• [Records provided]:
(begin)
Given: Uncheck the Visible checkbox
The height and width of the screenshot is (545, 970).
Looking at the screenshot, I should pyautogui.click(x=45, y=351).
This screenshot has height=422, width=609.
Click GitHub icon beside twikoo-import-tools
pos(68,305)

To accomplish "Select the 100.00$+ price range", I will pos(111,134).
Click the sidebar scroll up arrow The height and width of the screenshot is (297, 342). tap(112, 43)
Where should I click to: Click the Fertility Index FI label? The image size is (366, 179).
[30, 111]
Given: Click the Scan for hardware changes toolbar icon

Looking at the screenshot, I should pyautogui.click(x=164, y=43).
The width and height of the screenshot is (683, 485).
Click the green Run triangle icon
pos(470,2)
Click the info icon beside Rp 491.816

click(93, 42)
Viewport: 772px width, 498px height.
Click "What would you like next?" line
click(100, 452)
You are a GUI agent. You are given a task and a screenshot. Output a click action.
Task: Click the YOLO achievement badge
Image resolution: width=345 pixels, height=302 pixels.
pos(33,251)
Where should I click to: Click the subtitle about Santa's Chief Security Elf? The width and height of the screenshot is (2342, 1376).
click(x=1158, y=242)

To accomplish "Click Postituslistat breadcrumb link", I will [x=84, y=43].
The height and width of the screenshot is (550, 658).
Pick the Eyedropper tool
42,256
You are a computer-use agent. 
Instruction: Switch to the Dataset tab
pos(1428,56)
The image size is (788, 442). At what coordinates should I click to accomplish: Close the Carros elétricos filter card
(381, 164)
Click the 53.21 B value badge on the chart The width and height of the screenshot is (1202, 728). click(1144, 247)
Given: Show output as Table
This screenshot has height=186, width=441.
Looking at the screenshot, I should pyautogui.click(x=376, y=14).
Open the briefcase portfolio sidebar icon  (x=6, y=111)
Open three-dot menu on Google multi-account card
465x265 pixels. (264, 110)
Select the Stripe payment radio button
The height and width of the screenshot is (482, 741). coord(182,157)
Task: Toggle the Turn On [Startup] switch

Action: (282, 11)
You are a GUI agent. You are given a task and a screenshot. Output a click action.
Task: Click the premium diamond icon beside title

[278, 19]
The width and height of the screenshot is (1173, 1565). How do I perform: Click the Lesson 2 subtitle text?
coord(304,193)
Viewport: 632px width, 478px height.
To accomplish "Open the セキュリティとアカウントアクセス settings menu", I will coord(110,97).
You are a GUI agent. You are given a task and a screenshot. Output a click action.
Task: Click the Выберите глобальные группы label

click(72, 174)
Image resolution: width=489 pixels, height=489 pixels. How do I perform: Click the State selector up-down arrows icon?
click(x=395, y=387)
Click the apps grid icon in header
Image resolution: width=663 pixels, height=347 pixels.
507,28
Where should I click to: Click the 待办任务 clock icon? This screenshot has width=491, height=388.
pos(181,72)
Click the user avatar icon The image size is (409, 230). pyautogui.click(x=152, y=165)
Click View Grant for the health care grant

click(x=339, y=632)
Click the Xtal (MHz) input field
(end)
• [Set exercise]: Put every line of the items above into a JSON list of strings, one string per line, and leave out the blank lines.

• [Solved exercise]:
[
  "Given: Uncheck the Visible checkbox",
  "The height and width of the screenshot is (545, 970).",
  "Looking at the screenshot, I should pyautogui.click(x=45, y=351).",
  "This screenshot has height=422, width=609.",
  "Click GitHub icon beside twikoo-import-tools",
  "pos(68,305)",
  "To accomplish \"Select the 100.00$+ price range\", I will pos(111,134).",
  "Click the sidebar scroll up arrow The height and width of the screenshot is (297, 342). tap(112, 43)",
  "Where should I click to: Click the Fertility Index FI label? The image size is (366, 179).",
  "[30, 111]",
  "Given: Click the Scan for hardware changes toolbar icon",
  "Looking at the screenshot, I should pyautogui.click(x=164, y=43).",
  "The width and height of the screenshot is (683, 485).",
  "Click the green Run triangle icon",
  "pos(470,2)",
  "Click the info icon beside Rp 491.816",
  "click(93, 42)",
  "Viewport: 772px width, 498px height.",
  "Click \"What would you like next?\" line",
  "click(100, 452)",
  "You are a GUI agent. You are given a task and a screenshot. Output a click action.",
  "Task: Click the YOLO achievement badge",
  "Image resolution: width=345 pixels, height=302 pixels.",
  "pos(33,251)",
  "Where should I click to: Click the subtitle about Santa's Chief Security Elf? The width and height of the screenshot is (2342, 1376).",
  "click(x=1158, y=242)",
  "To accomplish \"Click Postituslistat breadcrumb link\", I will [x=84, y=43].",
  "The height and width of the screenshot is (550, 658).",
  "Pick the Eyedropper tool",
  "42,256",
  "You are a computer-use agent. ",
  "Instruction: Switch to the Dataset tab",
  "pos(1428,56)",
  "The image size is (788, 442). At what coordinates should I click to accomplish: Close the Carros elétricos filter card",
  "(381, 164)",
  "Click the 53.21 B value badge on the chart The width and height of the screenshot is (1202, 728). click(1144, 247)",
  "Given: Show output as Table",
  "This screenshot has height=186, width=441.",
  "Looking at the screenshot, I should pyautogui.click(x=376, y=14).",
  "Open the briefcase portfolio sidebar icon  (x=6, y=111)",
  "Open three-dot menu on Google multi-account card",
  "465x265 pixels. (264, 110)",
  "Select the Stripe payment radio button",
  "The height and width of the screenshot is (482, 741). coord(182,157)",
  "Task: Toggle the Turn On [Startup] switch",
  "Action: (282, 11)",
  "You are a GUI agent. You are given a task and a screenshot. Output a click action.",
  "Task: Click the premium diamond icon beside title",
  "[278, 19]",
  "The width and height of the screenshot is (1173, 1565). How do I perform: Click the Lesson 2 subtitle text?",
  "coord(304,193)",
  "Viewport: 632px width, 478px height.",
  "To accomplish \"Open the セキュリティとアカウントアクセス settings menu\", I will coord(110,97).",
  "You are a GUI agent. You are given a task and a screenshot. Output a click action.",
  "Task: Click the Выберите глобальные группы label",
  "click(72, 174)",
  "Image resolution: width=489 pixels, height=489 pixels. How do I perform: Click the State selector up-down arrows icon?",
  "click(x=395, y=387)",
  "Click the apps grid icon in header",
  "Image resolution: width=663 pixels, height=347 pixels.",
  "507,28",
  "Where should I click to: Click the 待办任务 clock icon? This screenshot has width=491, height=388.",
  "pos(181,72)",
  "Click the user avatar icon The image size is (409, 230). pyautogui.click(x=152, y=165)",
  "Click View Grant for the health care grant",
  "click(x=339, y=632)",
  "Click the Xtal (MHz) input field"
]